### The exercise
Rescale the entries starting at the line containing "This screenshot has height=523, width=919." and ending at the line containing "coord(273,371)", both lines included, by rewriting every line, requests too, with each coordinate in the answers multiplied by 1.9 and rounded to a whole number (halves round up). Leave the pictures out of your answer.

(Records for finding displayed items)
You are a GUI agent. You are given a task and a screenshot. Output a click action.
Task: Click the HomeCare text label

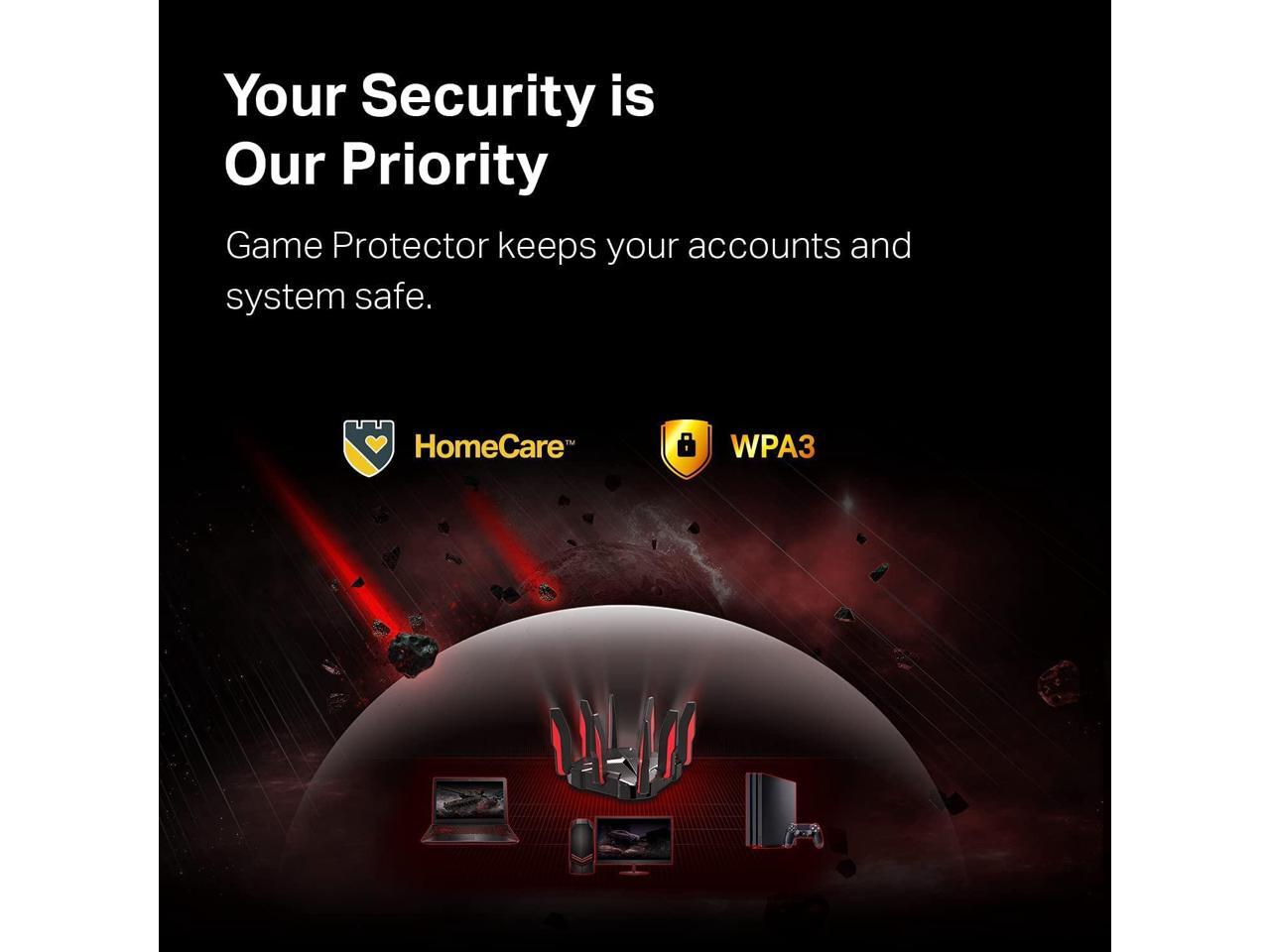(x=494, y=446)

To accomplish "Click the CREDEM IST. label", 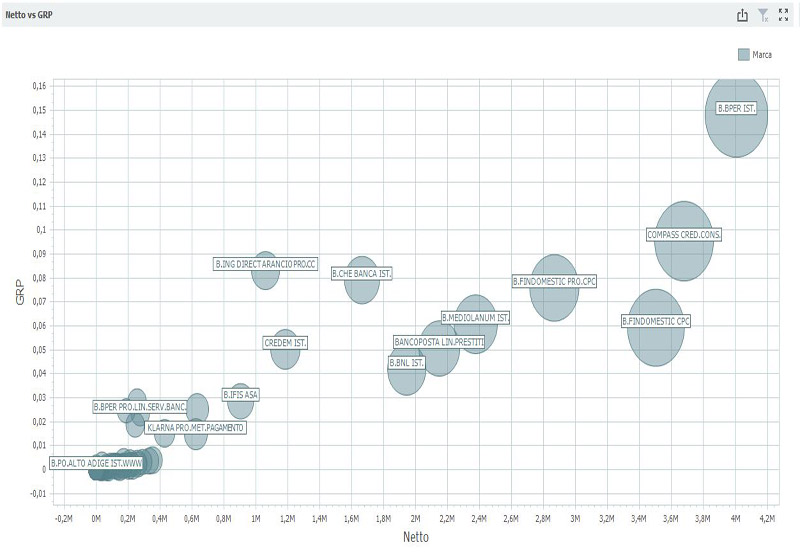I will click(x=286, y=343).
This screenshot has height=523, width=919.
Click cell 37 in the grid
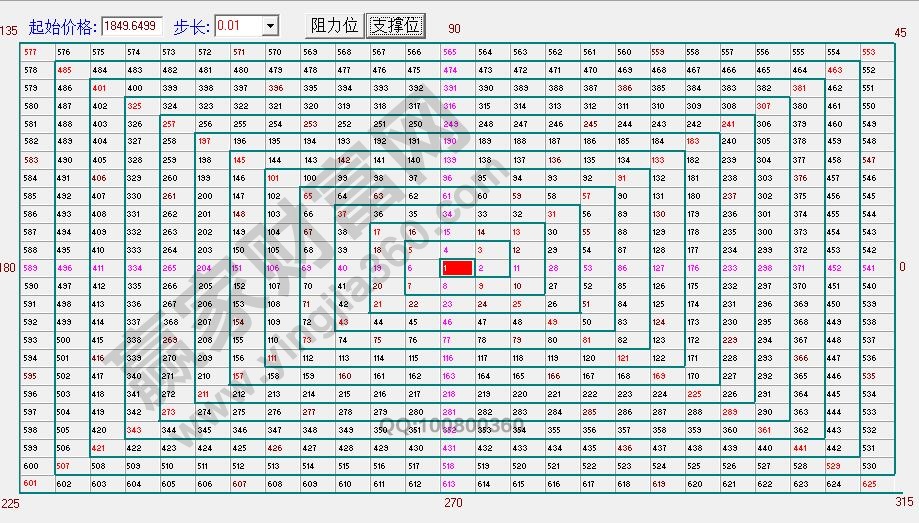[x=342, y=214]
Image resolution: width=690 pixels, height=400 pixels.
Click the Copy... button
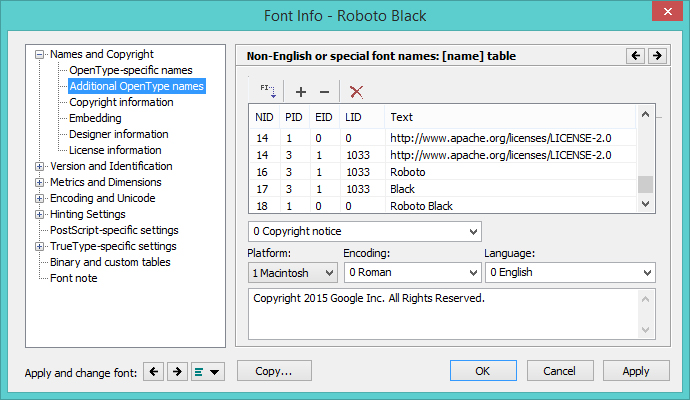coord(273,371)
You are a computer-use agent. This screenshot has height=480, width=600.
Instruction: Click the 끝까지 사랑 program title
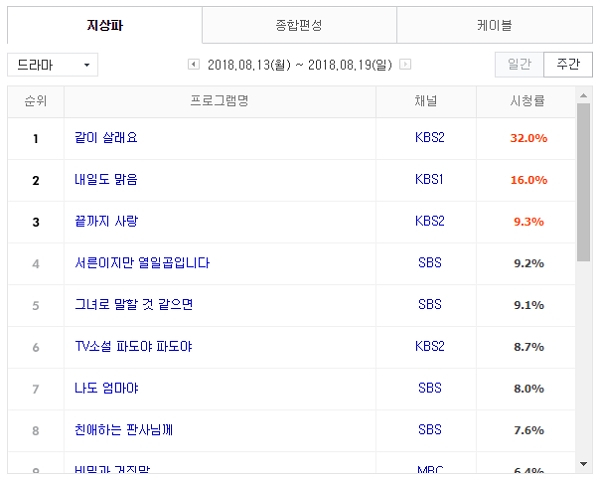tap(105, 221)
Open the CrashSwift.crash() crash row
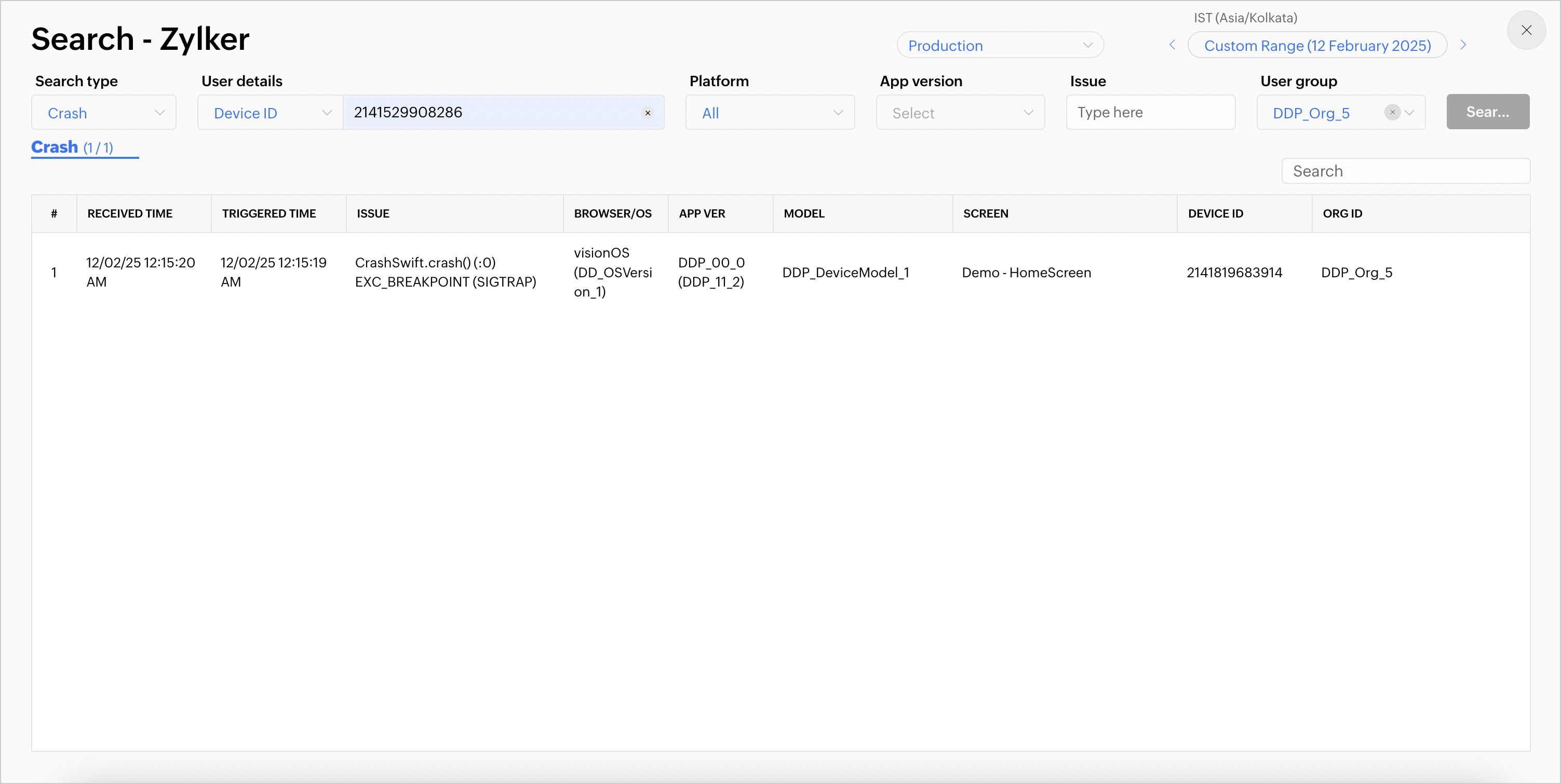This screenshot has width=1561, height=784. (446, 273)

### Solved problem
This screenshot has height=523, width=919.
Click cell 37 in the grid
[x=650, y=407]
Image resolution: width=690 pixels, height=400 pixels.
Click the Copy... button
coord(519,705)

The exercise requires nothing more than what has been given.